# [Description of the task]
Each line below from the one containing "Select the PopupMenu component on the form" through the one containing "Image resolution: width=852" is to be given again exactly, and no line outside that span.

(Saved entries)
>>

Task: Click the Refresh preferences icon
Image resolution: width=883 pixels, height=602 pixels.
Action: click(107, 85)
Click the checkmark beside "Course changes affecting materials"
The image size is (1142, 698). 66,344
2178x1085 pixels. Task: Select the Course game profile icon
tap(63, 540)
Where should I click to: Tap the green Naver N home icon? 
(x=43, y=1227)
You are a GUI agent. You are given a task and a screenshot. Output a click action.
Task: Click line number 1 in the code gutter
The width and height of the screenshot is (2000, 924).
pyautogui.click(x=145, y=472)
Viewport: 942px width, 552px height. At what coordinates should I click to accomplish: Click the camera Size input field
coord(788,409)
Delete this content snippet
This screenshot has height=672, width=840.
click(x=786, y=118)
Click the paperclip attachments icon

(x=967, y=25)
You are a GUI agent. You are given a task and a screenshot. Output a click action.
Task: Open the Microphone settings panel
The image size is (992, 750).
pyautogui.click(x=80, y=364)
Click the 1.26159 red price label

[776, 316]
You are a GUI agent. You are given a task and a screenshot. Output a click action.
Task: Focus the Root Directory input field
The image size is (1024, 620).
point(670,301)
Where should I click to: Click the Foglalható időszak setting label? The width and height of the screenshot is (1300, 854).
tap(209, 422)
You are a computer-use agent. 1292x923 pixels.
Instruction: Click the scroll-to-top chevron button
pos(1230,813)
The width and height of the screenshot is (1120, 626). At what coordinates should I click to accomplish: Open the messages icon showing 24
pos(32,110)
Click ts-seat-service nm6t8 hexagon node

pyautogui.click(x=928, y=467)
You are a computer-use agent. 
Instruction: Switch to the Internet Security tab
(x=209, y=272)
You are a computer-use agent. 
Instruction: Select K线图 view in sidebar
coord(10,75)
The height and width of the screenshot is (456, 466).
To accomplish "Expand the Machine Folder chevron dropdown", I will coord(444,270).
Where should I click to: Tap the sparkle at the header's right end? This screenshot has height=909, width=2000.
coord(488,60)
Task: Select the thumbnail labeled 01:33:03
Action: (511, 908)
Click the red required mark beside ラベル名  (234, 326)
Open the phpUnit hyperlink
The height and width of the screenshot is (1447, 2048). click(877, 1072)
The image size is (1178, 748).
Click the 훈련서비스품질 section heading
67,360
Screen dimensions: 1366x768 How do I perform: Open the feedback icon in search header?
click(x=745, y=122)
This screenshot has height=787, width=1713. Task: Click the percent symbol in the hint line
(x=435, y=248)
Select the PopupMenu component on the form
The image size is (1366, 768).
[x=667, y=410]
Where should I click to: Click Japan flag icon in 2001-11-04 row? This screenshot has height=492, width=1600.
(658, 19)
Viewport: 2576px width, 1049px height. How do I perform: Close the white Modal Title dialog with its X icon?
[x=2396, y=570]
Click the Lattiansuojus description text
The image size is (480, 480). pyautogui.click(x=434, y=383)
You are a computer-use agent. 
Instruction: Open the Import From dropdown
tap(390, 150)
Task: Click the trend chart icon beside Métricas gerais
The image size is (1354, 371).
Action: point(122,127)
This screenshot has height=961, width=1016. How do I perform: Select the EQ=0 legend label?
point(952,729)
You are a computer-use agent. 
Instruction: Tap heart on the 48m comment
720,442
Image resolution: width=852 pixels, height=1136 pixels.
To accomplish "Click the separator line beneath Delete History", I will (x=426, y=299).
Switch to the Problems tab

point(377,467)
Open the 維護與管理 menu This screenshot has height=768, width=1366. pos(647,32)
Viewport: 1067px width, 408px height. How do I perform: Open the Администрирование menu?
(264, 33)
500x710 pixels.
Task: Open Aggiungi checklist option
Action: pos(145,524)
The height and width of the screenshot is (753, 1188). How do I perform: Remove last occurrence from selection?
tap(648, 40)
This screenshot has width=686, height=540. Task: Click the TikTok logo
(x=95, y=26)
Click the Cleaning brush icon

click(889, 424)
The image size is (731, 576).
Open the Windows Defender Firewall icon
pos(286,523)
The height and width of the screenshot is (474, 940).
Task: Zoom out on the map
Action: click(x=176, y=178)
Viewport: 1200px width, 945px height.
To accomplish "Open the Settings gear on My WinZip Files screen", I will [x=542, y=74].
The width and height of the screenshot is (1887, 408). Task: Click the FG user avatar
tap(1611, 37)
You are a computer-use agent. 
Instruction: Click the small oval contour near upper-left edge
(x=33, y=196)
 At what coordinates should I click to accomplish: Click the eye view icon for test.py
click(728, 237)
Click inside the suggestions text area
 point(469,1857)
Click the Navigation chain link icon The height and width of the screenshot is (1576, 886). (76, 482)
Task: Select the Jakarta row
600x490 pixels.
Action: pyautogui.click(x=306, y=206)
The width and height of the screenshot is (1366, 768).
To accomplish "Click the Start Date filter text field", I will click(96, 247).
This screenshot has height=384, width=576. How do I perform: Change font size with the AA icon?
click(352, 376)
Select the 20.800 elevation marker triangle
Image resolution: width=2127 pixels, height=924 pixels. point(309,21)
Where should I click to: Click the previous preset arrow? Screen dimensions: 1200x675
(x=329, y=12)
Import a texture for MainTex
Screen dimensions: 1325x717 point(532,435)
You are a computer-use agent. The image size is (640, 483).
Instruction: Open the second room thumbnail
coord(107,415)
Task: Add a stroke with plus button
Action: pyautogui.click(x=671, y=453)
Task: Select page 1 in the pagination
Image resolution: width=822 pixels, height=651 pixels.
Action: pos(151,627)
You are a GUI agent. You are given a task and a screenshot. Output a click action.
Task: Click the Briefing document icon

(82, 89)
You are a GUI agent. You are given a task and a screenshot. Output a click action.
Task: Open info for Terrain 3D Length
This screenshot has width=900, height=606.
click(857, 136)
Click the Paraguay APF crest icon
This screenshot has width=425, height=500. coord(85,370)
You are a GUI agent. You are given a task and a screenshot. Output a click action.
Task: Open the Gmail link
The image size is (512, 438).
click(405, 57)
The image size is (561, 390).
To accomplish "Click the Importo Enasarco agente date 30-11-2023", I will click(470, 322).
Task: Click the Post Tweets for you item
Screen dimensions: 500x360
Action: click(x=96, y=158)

<<

# [Response area]
Select the PopupMenu component on the form
The image size is (1366, 768).
[x=667, y=410]
Where should I click to: Click Japan flag icon in 2001-11-04 row? This screenshot has height=492, width=1600.
(658, 19)
Viewport: 2576px width, 1049px height. How do I perform: Close the white Modal Title dialog with its X icon?
[x=2396, y=570]
Click the Lattiansuojus description text
The image size is (480, 480). pyautogui.click(x=434, y=383)
You are a computer-use agent. 
Instruction: Open the Import From dropdown
tap(390, 150)
Task: Click the trend chart icon beside Métricas gerais
The image size is (1354, 371).
Action: point(122,127)
This screenshot has height=961, width=1016. How do I perform: Select the EQ=0 legend label?
point(952,729)
You are a computer-use agent. 
Instruction: Tap heart on the 48m comment
720,442
Image resolution: width=852 pixels, height=1136 pixels.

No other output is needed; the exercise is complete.